***** Data provided *****

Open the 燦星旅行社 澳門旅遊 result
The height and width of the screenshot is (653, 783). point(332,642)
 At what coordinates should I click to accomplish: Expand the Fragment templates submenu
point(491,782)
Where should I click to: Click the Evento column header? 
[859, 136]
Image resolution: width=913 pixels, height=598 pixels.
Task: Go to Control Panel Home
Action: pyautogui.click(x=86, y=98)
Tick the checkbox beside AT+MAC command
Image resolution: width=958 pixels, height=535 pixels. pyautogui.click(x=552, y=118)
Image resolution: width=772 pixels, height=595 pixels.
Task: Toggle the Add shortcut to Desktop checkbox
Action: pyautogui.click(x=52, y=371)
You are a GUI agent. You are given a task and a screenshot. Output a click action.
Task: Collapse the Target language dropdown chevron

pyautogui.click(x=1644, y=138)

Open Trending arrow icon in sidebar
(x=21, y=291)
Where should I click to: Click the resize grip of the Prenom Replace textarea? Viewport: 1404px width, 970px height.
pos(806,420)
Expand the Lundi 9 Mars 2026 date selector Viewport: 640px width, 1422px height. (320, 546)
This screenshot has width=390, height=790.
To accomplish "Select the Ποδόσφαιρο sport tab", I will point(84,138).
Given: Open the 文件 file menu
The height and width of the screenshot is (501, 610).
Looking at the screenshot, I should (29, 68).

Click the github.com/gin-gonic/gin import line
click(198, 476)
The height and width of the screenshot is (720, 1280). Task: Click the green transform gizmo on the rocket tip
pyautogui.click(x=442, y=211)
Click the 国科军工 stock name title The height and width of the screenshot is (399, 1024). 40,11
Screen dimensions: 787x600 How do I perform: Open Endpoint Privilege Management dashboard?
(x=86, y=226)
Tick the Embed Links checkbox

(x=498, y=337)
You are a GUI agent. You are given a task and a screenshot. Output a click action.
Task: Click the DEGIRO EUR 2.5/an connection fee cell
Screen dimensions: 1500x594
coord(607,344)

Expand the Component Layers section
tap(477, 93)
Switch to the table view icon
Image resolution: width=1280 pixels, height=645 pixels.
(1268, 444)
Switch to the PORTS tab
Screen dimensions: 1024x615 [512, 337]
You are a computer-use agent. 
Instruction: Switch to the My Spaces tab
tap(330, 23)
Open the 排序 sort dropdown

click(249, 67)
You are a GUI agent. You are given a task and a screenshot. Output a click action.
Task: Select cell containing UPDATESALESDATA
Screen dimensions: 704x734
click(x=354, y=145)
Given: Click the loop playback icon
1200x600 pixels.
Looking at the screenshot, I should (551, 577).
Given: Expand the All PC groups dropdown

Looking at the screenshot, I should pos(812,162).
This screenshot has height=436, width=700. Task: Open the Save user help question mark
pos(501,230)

*****

#### [Activity]
Search the entries for the string "cell" and copy each line where it occurs.

#### [Completed task]
Task: Click the DEGIRO EUR 2.5/an connection fee cell
Task: Select cell containing UPDATESALESDATA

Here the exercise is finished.